The migrants have been preyed upon by people smugglers, who have recently resorted to a new tactic of abandoning "ghost ships" full of desperate travellers off European coasts.
Women and children were among hundreds of migrants left stranded aboard the Ezadeen, which docked in the Italian port of Corigliano Calabro around 11:00 pm (local time) yesterday after a delicate operation by the Italian navy to take control of the ageing vessel.
Italian prefect Gianfranco Tomao told reporters migrants can now pay traffickers between USD 4,000 and USD 8,000 for passage to Europe.

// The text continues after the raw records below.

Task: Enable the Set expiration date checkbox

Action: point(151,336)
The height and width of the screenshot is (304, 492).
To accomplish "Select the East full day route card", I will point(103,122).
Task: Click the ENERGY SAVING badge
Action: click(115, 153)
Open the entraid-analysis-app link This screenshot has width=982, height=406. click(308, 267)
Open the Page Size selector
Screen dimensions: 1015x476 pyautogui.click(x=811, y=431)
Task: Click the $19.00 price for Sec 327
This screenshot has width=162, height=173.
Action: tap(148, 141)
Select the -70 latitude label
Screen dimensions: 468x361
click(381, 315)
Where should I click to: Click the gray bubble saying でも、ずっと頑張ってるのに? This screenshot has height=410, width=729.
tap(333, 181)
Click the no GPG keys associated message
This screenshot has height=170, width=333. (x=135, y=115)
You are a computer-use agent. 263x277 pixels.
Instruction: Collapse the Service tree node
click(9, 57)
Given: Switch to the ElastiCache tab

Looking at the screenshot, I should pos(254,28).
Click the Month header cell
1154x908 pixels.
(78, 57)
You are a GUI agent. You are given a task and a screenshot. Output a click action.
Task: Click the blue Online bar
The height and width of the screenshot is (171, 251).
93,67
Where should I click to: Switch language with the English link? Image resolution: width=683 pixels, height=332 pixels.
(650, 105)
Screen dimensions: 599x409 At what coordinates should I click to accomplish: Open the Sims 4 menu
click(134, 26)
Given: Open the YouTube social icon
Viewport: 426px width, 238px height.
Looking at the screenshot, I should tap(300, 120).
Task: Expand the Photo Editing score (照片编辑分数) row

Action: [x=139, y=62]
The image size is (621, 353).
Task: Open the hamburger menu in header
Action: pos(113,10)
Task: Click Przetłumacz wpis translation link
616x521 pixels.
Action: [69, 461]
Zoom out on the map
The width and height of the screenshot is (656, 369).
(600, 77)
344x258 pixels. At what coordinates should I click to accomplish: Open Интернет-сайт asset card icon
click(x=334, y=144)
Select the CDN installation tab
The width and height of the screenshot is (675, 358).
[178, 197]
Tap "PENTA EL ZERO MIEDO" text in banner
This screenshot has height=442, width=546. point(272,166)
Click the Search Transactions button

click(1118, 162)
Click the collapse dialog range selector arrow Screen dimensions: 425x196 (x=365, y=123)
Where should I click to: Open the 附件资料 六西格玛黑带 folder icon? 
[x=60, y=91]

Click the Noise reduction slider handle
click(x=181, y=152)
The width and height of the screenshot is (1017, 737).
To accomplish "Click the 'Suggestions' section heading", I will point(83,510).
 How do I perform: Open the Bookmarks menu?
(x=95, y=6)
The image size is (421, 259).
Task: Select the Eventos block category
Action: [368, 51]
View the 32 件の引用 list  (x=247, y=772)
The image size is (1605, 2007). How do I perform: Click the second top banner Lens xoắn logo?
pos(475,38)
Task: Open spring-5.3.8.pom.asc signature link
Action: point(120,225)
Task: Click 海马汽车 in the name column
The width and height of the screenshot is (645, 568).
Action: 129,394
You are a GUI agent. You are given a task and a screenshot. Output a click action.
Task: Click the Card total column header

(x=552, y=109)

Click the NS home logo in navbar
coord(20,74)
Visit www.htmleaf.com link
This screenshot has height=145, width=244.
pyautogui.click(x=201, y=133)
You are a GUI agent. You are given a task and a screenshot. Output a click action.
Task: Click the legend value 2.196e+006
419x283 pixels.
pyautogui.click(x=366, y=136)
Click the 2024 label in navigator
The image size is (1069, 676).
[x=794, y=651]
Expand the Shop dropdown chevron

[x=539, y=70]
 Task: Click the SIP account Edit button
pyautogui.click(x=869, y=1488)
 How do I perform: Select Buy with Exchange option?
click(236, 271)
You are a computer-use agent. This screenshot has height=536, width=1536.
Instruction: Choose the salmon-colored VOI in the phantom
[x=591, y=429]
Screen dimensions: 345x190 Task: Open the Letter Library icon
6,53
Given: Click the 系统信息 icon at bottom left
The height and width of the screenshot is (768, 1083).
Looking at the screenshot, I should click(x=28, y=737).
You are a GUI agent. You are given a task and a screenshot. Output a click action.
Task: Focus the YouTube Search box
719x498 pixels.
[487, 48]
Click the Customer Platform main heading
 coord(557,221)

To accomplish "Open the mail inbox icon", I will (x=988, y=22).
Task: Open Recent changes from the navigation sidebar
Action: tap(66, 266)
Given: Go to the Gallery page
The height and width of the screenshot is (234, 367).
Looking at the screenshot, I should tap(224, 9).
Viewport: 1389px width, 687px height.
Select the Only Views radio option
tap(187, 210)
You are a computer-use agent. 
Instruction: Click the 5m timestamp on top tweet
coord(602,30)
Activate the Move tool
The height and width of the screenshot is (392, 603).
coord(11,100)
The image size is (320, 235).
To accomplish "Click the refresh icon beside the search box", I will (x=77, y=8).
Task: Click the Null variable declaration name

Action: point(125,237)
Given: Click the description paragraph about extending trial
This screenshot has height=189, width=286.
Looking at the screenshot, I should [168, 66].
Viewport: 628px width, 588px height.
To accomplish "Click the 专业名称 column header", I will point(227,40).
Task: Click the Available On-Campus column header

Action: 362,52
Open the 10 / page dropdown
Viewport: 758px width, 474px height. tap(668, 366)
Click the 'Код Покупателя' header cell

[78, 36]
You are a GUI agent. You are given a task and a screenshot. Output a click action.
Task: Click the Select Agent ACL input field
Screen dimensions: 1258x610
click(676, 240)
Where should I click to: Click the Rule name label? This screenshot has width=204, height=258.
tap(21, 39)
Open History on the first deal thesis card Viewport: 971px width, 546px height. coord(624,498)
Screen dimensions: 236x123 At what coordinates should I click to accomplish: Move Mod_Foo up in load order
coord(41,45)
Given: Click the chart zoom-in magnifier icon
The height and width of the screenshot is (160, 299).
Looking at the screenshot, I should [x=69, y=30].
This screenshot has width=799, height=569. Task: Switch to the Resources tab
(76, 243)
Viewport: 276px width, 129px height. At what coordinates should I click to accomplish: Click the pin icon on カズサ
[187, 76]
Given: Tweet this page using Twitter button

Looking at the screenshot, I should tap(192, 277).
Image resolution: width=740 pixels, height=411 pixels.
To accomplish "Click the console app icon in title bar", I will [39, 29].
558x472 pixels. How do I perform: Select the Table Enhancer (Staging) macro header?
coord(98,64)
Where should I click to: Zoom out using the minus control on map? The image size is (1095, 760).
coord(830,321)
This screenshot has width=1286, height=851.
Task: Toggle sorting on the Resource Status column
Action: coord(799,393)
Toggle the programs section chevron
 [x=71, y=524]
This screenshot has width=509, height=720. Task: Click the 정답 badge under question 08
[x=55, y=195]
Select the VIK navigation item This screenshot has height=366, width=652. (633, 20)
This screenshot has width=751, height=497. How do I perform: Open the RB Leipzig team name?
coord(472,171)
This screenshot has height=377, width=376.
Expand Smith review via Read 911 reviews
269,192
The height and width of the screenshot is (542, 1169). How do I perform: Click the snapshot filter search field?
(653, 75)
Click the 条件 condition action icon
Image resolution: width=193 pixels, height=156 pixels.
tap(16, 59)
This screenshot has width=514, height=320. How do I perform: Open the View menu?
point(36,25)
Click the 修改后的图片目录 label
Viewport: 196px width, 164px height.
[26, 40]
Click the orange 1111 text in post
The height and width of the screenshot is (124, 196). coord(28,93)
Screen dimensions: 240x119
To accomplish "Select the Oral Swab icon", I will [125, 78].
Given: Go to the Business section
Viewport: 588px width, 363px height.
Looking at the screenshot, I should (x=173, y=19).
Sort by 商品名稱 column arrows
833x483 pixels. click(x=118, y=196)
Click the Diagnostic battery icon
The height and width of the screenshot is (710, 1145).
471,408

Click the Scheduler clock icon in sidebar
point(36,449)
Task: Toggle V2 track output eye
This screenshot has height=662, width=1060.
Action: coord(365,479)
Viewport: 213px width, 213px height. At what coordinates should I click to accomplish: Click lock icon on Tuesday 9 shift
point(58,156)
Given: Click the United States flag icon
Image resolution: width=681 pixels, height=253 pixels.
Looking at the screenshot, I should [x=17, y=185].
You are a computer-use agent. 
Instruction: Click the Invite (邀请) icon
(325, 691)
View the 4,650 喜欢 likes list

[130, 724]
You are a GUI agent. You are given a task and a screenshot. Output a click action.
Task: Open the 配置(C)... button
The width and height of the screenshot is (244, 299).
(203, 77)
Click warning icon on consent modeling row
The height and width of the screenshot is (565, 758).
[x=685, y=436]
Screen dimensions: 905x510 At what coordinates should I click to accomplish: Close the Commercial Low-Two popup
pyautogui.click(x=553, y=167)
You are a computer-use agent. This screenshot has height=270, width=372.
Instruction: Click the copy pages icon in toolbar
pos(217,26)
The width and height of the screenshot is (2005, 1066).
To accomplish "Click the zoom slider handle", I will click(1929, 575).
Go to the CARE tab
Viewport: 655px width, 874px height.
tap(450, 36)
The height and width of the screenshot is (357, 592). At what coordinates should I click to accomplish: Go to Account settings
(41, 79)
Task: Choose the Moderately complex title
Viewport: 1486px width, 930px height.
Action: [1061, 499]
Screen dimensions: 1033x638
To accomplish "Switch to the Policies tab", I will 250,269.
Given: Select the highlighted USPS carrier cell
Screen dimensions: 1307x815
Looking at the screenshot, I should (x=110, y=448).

Passengers aboard the Ezadeen had paid amounts in that range, he said, and the ship was later left to drift in stormy seas off southern Italy without fuel or electricity.
Some confusion remained about whether the vessel's crew jumped ship, or as some passengers suspect, simply peeled off masks they'd worn during the crossing, then melted in among migrant passengers to be rescued as naval ships neared.
Six coastguard officers were lowered from a helicopter onto the deck of the Sierra Leone-flagged vessel on Friday to set up a tow for the 40 kilometres (25 miles) to the Italian coast.
The nearly 50-year-old Ezadeen was spotted by a coastguard plane 80 miles offshore shortly after nightfall Thursday.
A female migrant raised the alarm over the ship's radio, telling authorities the crew had abandoned the vessel, coastguard spokesman Captain Filippo Marini said.
Icelandic patrol boat Tyr, which was in the area on a mission with the European Union's border agency Frontex, came to the rescue, but rough weather conditions made boarding the ship impossible.